Since I’ve been working online practically since the beginning, you might imagine that I would be totally comfortable sharing what I’m doing here. And it’s not that I haven’t made any attempts—I kept a blog about Greetings From Motherland for a while, and made occasional updates to the Facebook page I kept about the project. But I had trouble getting past the icky self-promotional feeling, or how vulnerable it made me feel to write things and put them out there.

So what’s changed? I’ve started to realize that when I share my work, or the process behind my work, I’m letting people in and bringing people closer to it. It goes beyond the work itself — the work becomes the catalyst for the relationships that are developed and the conversations that are sparked. I’ve known this intrinsically when I’m face to face with people; it happened quite naturally with all of the Greetings From Motherland workshops I ran. 

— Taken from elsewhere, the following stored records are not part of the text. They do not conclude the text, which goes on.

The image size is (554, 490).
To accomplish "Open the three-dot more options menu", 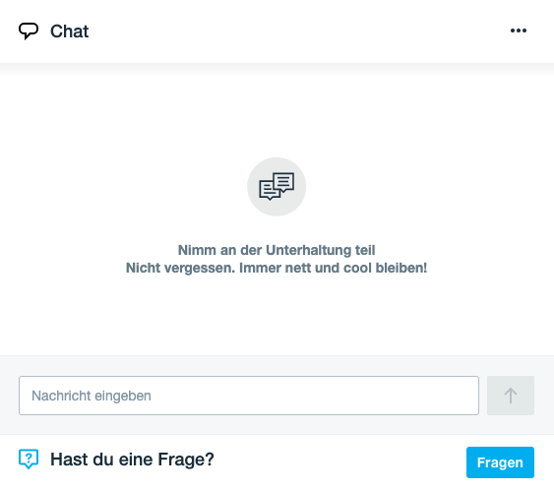I will point(519,31).
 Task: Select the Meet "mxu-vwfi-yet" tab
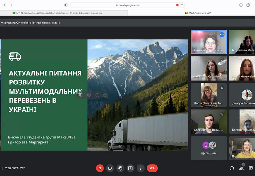198,13
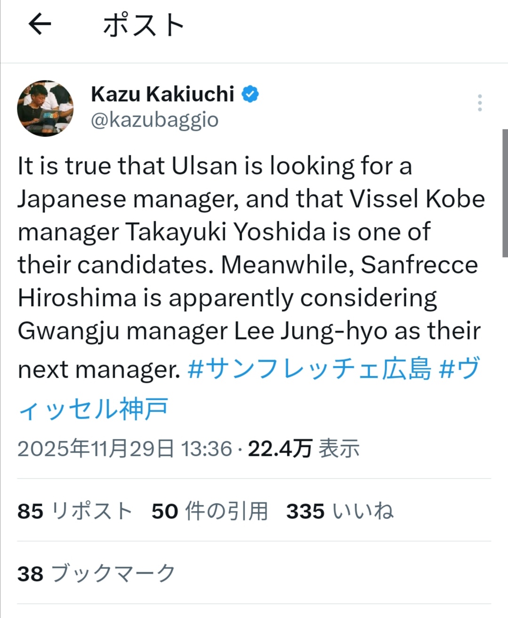
Task: Click the 22.4万 表示 view count
Action: tap(303, 448)
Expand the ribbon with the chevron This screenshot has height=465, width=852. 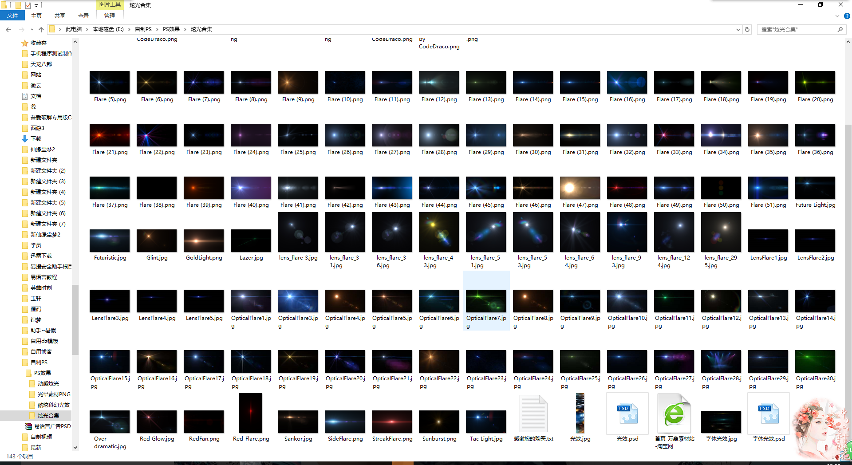[x=837, y=16]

It feels time to expand that circle with this new project, and start treating the online space as I would a workshop I’m leading. I have to trust that those who are interested in what I’m doing will want to hear more, even when I’m not sure who is reading and listening. But my real wish is that with time I will be able to develop a community here and elsewhere online, and we will start to be able to have those conversations that I’m hoping to have. Grief is not an easy thing to talk about, for example— I’ve already noticed that when I tell some people what I’m working on, they look away, and clearly want to change the subject. I’m hoping that here that will be different. 

I plan on updating this blog once a week (I’m hoping that by saying that out loud I will stick to it), I’m regularly updating my Facebook page now, and I’m posting images on Instagram and Pinterest. I'm starting to build my email list from scratch so people can get direct updates (it had been so long since I used it, MailChimp wouldn't let me send anything out. Speaking of which, feel free to subscribe). 

It’s like I’m putting my toes in the water, and finding out that it’s really not that cold. Anyone who knows me knows I actually hate getting in the water—I’m like an old lady who splashes herself and takes a half an hour to get in. And then does the doggy paddle once she’s in. But here I am, proudly doing the doggy paddle. It feels like I’m finally in the pool.